----- Task data -----

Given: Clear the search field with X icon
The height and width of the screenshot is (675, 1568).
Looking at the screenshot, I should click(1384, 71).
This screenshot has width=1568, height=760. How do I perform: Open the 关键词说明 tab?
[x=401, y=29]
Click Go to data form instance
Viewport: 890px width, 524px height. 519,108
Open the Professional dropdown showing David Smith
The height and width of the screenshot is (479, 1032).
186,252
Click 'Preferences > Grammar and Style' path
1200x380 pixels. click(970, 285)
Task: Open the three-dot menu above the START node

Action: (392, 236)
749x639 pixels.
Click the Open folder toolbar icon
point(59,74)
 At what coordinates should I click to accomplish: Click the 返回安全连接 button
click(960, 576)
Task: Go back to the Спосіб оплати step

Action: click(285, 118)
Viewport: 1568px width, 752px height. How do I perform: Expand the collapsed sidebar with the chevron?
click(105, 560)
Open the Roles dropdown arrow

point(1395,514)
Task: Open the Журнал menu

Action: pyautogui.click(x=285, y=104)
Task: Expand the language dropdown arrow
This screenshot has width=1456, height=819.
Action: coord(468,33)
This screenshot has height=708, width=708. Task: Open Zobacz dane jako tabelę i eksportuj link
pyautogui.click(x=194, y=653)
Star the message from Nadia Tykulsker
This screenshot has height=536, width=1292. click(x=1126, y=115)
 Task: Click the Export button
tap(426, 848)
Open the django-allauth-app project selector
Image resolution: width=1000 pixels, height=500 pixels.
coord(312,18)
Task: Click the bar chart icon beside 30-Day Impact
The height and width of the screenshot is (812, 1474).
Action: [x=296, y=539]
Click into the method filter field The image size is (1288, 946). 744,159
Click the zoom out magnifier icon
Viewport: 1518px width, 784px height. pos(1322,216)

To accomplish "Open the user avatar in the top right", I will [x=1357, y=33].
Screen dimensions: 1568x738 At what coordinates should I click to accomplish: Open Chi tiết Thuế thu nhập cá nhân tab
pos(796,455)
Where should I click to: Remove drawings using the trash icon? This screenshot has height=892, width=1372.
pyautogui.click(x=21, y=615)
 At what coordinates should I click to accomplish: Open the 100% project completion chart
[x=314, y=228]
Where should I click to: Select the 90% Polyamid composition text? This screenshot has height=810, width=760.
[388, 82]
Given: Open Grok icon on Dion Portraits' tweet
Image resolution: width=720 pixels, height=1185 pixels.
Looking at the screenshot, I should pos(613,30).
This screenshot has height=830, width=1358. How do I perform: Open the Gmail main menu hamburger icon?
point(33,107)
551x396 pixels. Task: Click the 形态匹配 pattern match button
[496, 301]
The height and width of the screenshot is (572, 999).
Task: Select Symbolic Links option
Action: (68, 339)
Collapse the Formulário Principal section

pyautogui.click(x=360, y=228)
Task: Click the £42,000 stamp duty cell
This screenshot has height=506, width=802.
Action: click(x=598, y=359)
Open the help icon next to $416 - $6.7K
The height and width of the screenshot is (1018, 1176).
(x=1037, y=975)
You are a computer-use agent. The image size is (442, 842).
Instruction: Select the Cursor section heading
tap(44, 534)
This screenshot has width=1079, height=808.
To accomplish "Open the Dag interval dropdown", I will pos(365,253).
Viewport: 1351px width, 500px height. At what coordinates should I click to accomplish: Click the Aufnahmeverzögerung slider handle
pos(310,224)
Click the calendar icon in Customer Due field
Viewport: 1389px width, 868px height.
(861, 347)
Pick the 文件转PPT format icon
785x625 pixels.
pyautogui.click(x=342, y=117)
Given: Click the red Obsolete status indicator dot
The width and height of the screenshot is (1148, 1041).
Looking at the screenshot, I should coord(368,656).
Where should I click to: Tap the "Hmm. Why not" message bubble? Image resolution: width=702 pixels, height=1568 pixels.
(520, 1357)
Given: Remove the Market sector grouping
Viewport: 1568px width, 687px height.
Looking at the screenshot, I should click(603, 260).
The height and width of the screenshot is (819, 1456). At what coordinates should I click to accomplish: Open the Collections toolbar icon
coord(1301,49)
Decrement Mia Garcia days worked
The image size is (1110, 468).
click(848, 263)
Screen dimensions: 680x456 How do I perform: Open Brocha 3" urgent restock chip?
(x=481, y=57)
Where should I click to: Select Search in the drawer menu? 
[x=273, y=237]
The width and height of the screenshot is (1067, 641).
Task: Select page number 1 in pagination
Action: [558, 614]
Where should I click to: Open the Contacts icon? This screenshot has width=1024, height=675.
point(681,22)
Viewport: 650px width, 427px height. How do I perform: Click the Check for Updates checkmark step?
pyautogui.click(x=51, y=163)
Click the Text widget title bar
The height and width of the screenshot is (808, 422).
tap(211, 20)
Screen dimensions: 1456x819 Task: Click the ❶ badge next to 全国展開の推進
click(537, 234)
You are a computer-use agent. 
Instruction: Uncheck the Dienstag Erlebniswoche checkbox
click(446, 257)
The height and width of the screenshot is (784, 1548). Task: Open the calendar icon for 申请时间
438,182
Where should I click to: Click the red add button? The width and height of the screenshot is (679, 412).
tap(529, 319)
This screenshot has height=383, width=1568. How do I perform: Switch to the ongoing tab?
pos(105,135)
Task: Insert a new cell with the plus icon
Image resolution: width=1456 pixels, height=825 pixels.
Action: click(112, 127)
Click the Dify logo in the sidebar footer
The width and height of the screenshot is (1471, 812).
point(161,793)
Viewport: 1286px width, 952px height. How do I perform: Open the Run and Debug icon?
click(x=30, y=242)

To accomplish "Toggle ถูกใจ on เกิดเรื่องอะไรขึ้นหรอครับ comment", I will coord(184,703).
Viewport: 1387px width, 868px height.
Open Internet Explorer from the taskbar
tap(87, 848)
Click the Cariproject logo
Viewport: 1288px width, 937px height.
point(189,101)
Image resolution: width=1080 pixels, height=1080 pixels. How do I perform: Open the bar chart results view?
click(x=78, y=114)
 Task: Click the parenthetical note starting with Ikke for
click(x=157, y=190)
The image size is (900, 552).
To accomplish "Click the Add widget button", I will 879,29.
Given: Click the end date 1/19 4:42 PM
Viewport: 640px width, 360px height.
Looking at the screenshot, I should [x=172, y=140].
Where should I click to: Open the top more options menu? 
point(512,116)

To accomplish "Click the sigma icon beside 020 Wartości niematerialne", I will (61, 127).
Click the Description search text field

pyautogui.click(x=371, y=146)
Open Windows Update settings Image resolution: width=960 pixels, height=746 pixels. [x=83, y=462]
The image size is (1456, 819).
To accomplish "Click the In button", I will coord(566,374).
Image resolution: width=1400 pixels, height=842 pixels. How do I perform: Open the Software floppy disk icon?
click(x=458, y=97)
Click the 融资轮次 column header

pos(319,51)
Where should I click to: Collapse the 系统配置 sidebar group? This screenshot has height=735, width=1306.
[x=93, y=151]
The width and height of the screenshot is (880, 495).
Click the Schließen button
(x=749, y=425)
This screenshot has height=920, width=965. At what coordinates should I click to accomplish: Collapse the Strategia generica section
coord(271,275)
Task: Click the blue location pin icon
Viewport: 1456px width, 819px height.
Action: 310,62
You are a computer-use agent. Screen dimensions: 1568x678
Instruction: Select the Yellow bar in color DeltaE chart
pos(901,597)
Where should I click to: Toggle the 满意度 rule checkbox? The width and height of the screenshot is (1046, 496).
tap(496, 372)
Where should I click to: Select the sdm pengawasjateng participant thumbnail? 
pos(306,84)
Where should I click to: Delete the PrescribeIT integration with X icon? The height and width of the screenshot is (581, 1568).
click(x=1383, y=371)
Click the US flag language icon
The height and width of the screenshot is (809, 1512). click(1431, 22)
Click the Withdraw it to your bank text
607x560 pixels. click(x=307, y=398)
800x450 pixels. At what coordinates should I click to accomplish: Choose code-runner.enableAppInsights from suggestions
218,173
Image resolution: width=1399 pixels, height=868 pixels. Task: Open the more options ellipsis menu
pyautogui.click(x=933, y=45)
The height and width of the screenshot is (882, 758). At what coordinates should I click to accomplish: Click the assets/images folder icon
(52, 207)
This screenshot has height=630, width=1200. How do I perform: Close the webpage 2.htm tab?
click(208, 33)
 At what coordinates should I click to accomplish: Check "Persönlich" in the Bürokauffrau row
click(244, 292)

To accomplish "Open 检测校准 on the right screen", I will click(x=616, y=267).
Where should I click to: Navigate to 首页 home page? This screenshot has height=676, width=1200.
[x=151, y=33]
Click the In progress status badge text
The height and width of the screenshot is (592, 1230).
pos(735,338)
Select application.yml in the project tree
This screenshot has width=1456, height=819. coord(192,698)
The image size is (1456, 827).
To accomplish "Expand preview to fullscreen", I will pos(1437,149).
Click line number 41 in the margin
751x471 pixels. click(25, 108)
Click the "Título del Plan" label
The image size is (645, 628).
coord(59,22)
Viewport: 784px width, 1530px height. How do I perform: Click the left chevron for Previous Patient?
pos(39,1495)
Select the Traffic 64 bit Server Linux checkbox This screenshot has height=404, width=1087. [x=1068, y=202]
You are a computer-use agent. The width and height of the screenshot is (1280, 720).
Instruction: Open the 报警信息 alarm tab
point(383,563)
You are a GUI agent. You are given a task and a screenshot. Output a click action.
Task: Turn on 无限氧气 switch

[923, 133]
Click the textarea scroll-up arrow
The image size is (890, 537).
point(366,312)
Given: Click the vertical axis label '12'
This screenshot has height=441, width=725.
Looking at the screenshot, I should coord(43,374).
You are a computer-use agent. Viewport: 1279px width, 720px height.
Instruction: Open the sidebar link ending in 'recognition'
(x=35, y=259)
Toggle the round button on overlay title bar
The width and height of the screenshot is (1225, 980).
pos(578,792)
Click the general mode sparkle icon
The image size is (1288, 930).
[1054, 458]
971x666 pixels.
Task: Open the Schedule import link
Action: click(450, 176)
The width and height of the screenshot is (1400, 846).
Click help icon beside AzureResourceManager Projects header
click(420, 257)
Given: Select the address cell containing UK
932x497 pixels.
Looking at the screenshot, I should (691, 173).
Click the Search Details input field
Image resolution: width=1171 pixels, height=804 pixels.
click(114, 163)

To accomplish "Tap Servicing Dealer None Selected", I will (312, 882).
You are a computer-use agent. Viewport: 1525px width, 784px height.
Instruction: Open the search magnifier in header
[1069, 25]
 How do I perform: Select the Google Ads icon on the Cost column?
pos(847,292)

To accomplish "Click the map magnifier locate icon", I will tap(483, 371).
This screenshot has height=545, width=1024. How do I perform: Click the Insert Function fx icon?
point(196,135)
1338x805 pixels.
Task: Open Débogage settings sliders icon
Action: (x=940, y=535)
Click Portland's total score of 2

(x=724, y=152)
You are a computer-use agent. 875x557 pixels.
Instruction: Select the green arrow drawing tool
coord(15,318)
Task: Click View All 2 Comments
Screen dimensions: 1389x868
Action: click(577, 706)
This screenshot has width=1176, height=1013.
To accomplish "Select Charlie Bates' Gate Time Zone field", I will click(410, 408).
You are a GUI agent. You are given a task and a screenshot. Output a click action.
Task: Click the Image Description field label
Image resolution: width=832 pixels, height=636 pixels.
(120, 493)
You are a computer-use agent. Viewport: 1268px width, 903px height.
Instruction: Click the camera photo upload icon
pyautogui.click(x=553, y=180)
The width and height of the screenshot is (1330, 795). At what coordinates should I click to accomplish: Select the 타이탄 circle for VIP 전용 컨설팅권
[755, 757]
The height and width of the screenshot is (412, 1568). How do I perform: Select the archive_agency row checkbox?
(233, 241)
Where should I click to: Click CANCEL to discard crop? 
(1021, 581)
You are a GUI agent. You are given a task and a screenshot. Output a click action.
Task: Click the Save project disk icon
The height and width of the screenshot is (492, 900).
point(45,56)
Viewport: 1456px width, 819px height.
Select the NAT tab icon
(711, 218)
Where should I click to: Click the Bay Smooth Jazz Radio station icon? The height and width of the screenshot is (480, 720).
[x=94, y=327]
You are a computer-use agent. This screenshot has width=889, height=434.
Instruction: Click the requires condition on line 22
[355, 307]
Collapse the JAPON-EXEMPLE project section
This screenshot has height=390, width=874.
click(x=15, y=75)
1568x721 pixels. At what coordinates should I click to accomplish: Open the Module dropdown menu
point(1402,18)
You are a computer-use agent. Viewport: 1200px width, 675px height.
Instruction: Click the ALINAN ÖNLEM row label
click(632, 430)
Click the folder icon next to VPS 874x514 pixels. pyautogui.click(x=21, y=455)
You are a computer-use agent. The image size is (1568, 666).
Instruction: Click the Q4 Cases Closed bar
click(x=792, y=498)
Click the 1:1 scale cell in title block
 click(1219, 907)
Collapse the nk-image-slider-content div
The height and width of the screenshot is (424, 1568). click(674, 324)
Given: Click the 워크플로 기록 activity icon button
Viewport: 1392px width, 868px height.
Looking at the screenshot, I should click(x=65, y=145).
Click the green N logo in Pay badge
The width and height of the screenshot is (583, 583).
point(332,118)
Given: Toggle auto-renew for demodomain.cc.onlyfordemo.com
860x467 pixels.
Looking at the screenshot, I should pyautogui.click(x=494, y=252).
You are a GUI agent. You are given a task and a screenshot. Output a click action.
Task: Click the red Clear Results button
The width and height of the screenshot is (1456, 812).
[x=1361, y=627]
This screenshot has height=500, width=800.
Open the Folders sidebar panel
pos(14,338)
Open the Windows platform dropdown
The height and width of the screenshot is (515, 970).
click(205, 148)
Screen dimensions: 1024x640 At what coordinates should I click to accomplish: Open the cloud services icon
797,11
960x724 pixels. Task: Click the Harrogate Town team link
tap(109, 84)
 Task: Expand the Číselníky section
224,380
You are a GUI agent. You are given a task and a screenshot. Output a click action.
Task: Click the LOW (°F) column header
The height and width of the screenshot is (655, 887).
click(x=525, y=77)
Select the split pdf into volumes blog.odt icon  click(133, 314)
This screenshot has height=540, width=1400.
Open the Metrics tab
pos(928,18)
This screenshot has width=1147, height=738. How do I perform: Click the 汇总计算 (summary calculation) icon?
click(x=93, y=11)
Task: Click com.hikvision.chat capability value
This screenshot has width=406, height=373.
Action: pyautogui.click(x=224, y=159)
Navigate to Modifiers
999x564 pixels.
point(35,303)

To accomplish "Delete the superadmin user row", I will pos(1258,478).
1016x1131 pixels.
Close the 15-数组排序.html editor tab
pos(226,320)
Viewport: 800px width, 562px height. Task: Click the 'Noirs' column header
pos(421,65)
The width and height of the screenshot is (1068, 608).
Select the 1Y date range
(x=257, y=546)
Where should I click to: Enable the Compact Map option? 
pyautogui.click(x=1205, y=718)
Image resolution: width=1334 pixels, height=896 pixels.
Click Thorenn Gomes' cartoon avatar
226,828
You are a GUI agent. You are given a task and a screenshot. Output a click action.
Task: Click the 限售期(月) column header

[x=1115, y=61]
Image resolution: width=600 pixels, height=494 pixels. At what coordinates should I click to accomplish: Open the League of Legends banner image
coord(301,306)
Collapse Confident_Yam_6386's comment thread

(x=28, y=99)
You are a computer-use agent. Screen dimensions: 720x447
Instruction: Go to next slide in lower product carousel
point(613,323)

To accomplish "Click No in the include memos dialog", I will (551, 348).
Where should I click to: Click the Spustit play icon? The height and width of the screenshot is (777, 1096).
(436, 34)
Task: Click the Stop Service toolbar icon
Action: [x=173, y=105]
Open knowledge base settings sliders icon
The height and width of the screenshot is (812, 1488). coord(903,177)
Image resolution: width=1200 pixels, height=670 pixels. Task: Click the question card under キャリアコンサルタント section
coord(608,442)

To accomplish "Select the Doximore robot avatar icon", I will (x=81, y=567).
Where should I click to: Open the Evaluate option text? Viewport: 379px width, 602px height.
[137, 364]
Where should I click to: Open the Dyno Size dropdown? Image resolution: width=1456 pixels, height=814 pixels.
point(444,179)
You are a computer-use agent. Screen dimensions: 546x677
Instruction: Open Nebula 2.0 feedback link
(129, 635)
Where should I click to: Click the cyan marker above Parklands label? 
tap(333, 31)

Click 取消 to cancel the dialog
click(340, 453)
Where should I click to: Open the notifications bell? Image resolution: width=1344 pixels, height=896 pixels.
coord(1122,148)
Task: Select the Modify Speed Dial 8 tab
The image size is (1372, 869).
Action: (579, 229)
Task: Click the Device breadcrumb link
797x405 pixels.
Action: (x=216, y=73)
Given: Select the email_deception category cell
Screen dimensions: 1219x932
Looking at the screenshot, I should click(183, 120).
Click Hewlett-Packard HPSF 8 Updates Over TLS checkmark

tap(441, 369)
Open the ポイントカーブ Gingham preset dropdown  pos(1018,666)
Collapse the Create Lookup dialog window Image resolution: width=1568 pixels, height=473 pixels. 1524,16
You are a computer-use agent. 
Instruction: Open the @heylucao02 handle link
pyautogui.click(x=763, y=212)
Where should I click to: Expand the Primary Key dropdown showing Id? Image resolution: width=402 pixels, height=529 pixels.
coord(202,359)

-----

Count the lines above that contain the word "help" and give only the number.

2